Пишу саратовским селекционерам, прошу разыскать Скрипину и Степанову.

Пока саратовцы ищут, в Москве удается найти горного инженера Виктора Викентьевича Шиффера. Шиффер провел в тюрьме четырнадцать лет: с 1941-го по 1955-й. Статья 58-я. 15 октября 1941 года его, как и Вавилова, прямо с Лубянки отправили поездом в Саратов. Ехали долго, голодали, зато в хорошем обществе: в купе из шестнадцати человек одиннадцать — генералы авиации. Да какие! Смушкевич, Кленов, Таюрский, дважды Герой Советского Союза Птухин.

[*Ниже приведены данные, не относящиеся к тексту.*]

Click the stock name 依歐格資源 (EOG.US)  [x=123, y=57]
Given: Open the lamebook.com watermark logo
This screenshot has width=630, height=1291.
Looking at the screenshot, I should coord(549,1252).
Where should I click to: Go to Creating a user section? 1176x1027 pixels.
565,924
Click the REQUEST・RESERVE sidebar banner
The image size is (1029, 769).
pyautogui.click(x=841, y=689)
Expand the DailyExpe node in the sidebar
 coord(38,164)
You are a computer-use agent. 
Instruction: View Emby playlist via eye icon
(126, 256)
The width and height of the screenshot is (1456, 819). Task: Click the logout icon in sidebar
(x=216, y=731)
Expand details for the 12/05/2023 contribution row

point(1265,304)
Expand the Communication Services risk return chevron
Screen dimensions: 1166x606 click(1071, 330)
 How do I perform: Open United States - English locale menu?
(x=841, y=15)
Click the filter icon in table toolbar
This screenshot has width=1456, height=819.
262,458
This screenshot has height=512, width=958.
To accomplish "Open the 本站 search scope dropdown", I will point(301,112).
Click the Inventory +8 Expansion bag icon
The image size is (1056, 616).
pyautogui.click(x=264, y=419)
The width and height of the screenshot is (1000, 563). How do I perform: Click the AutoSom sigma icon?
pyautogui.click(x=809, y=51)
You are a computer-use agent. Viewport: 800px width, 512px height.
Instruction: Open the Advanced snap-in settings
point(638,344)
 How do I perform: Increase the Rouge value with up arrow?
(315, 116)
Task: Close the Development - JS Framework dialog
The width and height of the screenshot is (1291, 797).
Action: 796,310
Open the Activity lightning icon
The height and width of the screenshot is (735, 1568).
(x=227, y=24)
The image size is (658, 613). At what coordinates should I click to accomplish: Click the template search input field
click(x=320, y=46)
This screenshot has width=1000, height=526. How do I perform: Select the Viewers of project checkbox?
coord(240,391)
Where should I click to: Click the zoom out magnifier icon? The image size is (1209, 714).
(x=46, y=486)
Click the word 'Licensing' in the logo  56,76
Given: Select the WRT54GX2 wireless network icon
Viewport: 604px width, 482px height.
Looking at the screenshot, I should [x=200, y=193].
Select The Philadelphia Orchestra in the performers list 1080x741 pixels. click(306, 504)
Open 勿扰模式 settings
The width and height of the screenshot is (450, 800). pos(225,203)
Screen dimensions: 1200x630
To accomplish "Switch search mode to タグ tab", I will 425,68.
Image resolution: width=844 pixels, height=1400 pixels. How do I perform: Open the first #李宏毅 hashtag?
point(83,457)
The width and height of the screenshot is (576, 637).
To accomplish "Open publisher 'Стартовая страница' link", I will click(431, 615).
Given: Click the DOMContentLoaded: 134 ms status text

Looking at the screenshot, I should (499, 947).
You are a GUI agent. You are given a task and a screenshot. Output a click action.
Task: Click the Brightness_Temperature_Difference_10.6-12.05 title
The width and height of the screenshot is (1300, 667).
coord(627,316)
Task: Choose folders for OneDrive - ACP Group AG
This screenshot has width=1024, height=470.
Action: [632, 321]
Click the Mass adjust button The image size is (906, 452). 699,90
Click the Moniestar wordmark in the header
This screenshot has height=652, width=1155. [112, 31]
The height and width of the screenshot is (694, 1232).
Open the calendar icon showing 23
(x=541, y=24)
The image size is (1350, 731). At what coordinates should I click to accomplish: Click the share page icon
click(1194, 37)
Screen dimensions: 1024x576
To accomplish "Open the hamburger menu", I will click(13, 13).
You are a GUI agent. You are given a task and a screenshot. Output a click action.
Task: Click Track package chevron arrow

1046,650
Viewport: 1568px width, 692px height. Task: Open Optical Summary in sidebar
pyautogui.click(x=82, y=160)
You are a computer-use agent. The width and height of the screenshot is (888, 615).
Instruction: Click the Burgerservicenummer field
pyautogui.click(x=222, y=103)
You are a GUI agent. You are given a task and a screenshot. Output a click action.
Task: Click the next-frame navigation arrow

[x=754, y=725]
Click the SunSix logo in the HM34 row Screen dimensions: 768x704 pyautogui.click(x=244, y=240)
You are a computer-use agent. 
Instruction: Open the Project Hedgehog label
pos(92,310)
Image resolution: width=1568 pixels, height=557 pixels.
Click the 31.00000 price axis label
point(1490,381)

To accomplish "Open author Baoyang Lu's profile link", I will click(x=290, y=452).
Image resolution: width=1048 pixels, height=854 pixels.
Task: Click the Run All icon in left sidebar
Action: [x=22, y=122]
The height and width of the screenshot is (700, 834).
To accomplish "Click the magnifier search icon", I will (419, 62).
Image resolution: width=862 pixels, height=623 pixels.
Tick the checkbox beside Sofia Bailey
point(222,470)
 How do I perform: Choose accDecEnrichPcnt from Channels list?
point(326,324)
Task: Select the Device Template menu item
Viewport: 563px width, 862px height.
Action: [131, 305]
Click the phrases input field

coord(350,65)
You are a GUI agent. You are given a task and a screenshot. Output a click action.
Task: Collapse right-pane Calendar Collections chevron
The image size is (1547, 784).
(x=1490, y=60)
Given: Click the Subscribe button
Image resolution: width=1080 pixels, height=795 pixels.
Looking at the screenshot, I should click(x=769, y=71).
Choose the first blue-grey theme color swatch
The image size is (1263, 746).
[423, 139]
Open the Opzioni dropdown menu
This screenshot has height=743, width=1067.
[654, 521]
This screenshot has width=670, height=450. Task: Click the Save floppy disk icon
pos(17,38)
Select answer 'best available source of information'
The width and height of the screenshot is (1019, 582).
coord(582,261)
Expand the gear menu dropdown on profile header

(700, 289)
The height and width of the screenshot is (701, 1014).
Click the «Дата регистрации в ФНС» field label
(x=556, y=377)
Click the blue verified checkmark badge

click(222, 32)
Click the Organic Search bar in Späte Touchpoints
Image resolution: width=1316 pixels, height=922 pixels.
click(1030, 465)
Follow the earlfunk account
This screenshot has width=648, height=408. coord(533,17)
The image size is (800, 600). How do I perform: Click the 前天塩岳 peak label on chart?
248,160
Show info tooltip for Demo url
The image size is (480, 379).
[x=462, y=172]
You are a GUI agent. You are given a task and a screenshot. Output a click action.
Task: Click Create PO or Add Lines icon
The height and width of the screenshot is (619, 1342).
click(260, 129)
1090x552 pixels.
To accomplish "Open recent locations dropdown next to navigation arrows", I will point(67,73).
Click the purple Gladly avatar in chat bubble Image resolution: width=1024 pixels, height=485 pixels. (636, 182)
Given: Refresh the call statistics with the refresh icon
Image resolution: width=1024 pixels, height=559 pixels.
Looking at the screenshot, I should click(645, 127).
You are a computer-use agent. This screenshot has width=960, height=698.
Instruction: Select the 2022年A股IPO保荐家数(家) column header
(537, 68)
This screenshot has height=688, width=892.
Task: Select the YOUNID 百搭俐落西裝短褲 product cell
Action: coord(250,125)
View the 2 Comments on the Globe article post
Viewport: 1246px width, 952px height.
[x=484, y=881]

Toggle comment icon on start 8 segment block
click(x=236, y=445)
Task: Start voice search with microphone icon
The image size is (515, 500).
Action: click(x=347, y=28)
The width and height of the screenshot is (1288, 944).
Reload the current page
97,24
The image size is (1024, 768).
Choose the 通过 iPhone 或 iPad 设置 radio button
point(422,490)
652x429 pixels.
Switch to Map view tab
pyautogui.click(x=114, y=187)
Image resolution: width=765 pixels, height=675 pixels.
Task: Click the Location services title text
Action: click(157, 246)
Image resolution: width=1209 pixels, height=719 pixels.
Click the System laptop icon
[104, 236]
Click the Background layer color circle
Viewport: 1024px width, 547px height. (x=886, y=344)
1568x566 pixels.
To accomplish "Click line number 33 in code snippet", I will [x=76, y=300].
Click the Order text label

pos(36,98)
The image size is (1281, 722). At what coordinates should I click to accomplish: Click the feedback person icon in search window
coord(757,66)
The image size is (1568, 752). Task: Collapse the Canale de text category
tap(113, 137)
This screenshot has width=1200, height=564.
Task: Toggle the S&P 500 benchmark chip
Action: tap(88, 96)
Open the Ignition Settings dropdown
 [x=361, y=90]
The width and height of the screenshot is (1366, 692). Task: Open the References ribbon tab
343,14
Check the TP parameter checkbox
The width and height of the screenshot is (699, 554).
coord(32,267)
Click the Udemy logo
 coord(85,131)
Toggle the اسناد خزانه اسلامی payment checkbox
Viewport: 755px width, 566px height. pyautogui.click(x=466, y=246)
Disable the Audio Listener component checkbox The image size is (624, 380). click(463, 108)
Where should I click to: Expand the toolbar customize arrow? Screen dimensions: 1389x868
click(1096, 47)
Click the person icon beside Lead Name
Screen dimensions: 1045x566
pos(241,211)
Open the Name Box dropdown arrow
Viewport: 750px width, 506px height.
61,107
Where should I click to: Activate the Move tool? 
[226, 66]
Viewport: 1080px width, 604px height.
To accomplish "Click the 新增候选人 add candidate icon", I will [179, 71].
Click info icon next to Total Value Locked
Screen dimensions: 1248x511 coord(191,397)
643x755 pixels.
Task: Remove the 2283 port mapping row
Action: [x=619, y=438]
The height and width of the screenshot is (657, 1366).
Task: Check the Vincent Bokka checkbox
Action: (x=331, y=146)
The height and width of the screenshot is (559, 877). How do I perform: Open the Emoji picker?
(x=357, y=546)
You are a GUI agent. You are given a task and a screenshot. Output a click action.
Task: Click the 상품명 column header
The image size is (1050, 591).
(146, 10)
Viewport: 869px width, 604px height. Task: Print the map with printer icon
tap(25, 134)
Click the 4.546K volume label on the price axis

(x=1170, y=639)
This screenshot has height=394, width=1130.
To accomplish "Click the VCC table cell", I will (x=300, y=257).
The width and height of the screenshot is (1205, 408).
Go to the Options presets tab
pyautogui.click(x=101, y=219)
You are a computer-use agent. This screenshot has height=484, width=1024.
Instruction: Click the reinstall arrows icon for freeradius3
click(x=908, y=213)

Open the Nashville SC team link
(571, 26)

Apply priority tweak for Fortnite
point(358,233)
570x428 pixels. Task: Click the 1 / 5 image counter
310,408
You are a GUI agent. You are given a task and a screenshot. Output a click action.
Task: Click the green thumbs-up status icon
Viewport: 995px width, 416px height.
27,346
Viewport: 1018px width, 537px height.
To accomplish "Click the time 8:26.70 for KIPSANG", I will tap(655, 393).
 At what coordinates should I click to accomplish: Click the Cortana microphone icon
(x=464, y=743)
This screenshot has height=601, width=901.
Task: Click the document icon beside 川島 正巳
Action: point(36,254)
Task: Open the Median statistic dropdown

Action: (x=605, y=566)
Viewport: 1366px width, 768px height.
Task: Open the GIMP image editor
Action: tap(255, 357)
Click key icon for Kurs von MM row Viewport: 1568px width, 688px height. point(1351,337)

Остальные пассажиры — тоже не шушера какая-нибудь: директор московского завода "Динамо", директор Ковровского авиационного завода… Инженер Шиффер претерпел те же муки, что и Николай Иванович, с той лишь разницей, что сидел не в камере смертников, а в общей. В январе 1943-го попал он в больницу, где на соседней кровати умирал старый профессор, специалист по южным растениям Арцыбашев. Из разговора санитарок Арцыбашев узнал, что в соседней палате лежит Вавилов. Когда-то в двадцатые годы в Петрограде два профессора не очень-то ладили между собой, но здесь, на пороге смерти, профессор Арцыбашев обрадовался, услышав знакомое имя. Он стал расспрашивать санитарок, что с Вавиловым, и тут Шиффер услыхал короткий, но впечатляющий рассказ о последних днях великого путешественника.

244

Там же. Выписка из протокола заседания Президиума Верховного Совета Союза ССР № 10/4 сс от 23 июня 1942 г.